Definition. A subset $Q \subset {\bf R}^n$ of ${\bf R}^n$ is open if every point in $Q$ is an interior point.
Definition. A subset $Q \subset {\bf R}^n$ of ${\bf R}^n$ is closed if its complement is open.
For more see Open and closed sets.
Proposition. A closed ball
$$\{ x {\in} {\bf R}^n: || x || \leq R \}$$
is closed. Analogously, an open ball
$$\{ x {\in} ℝ^n: || x || < R \}$$
is open.
Definition. A point $a {\in} Q$ is a boundary point of $Q$ if every ball around a intersects both $Q$ and the complement of $Q$.
Proposition. If $Q$ is closed, then $Q$ contains all of its boundary points.

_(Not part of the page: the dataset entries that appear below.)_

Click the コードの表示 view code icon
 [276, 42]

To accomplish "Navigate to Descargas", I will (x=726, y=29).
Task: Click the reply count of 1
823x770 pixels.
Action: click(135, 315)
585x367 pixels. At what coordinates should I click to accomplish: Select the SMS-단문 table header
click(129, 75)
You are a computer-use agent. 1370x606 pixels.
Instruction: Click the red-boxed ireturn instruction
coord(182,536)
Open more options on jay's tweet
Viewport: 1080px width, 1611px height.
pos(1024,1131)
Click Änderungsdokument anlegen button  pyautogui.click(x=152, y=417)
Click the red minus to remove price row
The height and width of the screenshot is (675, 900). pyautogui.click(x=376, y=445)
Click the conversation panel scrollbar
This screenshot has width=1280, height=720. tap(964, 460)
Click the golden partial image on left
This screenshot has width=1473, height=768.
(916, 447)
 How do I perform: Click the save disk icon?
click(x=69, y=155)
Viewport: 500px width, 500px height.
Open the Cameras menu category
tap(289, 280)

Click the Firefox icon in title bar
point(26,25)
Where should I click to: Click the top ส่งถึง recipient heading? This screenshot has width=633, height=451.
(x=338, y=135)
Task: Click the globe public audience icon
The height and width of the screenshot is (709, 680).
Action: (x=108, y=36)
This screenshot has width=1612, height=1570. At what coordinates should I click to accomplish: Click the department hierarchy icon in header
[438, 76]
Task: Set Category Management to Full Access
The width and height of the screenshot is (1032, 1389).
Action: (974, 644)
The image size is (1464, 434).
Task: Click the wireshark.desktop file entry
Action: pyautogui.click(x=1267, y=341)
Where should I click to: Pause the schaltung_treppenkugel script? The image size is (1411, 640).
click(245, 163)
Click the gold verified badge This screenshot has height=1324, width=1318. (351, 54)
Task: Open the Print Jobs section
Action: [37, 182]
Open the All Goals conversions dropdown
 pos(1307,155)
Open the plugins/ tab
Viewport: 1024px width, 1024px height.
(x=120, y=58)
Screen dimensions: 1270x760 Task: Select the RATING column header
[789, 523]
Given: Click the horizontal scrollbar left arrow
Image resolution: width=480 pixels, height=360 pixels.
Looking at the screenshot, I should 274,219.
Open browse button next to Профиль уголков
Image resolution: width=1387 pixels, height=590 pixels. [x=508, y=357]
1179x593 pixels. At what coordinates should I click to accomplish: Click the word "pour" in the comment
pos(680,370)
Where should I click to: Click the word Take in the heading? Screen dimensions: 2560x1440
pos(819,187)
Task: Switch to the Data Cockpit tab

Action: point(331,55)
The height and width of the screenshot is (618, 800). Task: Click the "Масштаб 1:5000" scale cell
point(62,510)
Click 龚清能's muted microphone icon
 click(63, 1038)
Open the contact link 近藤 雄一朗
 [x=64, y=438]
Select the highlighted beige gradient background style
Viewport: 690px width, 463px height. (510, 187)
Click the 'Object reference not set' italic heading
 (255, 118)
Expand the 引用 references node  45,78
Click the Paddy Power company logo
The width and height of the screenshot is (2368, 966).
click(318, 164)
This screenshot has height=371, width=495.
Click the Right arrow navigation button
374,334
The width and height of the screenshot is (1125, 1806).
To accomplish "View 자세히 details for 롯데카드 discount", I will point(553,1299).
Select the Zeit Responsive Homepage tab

Theorem. A continuous function $f: Q {\rightarrow} {\bf R}$ attains its maximum or minimum values on a closed bounded subset of ${\bf R}^n$.
How to find extrema
Now we know when the existence of a global max.min is guaranteed, we can devise a plan:
Algorithm. Suppose f is differentiable.
- Find all critical points of $f$ via the equation $f'(a) = 0$,
- add the end points.
- Compare the values.
Exercise. Let $f: {\bf R}^2 {\rightarrow} {\bf R}$. Does it attain its minimum or maximum if $f( x, y ) = x^2 + y^2$?
Another exercise: Find the point of the graph nearest to $0$.
Review exercise. (a) Compute the derivative of $f: {\bf R}^n {\rightarrow} {\bf R}, f(x) = || x ||$, at $a \neq 0$,
(b) Compute the derivative of $h: {\bf R}^n {\rightarrow} {\bf R}, h(x) = sin || x ||$, at $a \neq 0$ (hint: use part (a)).